5) U.S. Government’s Biggest Excel Mishap
The British government is not the only one that makes costly mistakes, as the U.S. had one that incorrectly reported over $1.1 billion. Fannie Mae, the popular name for the U.S. Federal National Mortgage Association, released their 3rd quarter earnings in October of 2003. Not long afterwards, they were forced to correct some big mistakes from the financial statements and attributed it to a spreadsheet error.
The statement that was released after the fiasco talked about how they needed to implement a new accounting standard in a short period of time: ”To implement this standard, Fannie Mae utilized information from its internal, automated systems in conjunction with spreadsheets that made additional calculations necessary under the new rule.” One of those spreadsheets contained a major error. The mistake caused its mortgage portfolio to grow by $1.7 billion, its total asset by $1.04 billion, and its unrealized gains by $1.3 billion.
The full report was never released on what exactly happened, but whatever the “small” spreadsheet mistake was, it managed to cause a lot of damage. After announcing and fixing the error, Fannie Mae’s stock fell, and the company came under much scrutiny with calls for more auditing, specifically because it is a government sponsored enterprise.
There are many ways to prevent manual Excel errors.

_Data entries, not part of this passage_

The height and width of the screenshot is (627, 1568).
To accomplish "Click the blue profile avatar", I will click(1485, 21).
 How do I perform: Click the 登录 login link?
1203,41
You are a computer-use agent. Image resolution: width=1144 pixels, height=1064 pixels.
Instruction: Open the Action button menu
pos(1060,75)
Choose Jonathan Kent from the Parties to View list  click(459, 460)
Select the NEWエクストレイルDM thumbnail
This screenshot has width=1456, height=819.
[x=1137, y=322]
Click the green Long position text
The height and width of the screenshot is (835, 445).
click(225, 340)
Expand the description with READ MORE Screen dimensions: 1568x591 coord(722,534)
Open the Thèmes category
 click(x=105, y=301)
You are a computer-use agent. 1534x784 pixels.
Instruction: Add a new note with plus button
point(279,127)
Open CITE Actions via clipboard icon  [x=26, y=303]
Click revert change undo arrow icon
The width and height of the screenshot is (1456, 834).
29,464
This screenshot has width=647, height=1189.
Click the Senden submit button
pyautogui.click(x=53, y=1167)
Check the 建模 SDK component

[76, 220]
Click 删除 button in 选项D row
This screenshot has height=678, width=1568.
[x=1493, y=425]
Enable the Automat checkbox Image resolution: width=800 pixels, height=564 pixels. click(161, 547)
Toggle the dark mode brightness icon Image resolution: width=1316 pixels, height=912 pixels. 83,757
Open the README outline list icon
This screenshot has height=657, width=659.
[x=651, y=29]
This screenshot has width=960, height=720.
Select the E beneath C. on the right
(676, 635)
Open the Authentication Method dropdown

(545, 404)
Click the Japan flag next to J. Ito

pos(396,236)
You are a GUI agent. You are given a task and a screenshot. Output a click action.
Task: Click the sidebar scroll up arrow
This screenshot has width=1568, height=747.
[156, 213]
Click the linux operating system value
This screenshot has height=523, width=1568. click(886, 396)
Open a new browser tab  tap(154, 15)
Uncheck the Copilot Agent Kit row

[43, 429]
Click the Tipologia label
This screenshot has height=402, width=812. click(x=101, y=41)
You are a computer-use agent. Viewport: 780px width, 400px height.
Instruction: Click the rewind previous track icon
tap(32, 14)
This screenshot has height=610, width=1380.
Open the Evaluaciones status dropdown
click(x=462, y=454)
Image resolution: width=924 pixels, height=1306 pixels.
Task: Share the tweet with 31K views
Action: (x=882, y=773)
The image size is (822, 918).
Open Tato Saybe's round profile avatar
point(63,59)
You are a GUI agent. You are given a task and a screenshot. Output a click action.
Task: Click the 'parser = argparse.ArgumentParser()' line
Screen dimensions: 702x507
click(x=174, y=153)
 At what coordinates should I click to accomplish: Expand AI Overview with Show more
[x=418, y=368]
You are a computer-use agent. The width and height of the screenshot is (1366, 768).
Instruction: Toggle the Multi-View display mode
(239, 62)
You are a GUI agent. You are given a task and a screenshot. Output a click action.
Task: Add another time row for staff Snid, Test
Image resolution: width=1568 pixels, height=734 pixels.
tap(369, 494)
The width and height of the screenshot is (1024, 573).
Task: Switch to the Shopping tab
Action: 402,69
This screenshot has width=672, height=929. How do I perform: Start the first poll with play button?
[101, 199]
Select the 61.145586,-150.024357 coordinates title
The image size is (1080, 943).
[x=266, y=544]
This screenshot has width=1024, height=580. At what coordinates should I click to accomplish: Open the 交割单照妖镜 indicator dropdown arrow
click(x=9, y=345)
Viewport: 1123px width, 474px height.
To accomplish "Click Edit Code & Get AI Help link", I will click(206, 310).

To begin with, double and triple checking the work is a great way to prevent harmful errors. This should not only be done by the person who created the spreadsheet, as checking your own work will not always catch the mistakes. Having additional employees on the team go over the data is crucial, and in some cases bringing in an outside auditor is worth the time and money. Another way to highlight mistakes is by identifying outliers in the data. Lastly, when there is a deadline, rushed work is more prone to error. It is better to take the extra time to ensure that it is done right, rather than rushing through the processing of the data and allowing room for potential errors.
While all of these tips are useful, and if implemented correctly would probably have saved all of the mess-ups above from occurring, there are other ways to take steps to ensure that manual entries won’t create problems. There are many companies that have tried to “recreate” Excel by making a spreadsheet platform similar to it, but with less manual entries and more automated data and functions. However, businesses simply don’t want to leave Excel. It’s a user-friendly platform, they have been using it for years, and it’s simply too hard to train an entire team how to use a new spreadsheet system.
FP&A software solutions that work with Excel instead of replacing it have been the best answer for cutting down on manual entries that can lead to mistakes. Since the familiarity of Excel is still there, no mistakes can occur on the basis of learning new functions and keys. In addition, by consolidating and automating data collections, anything from finance and operations to budget and forecasting becomes an easier task and leaves more time to analyze. On the way, the system will help prevent your organization making it into the Wall of Shame for Excel errors.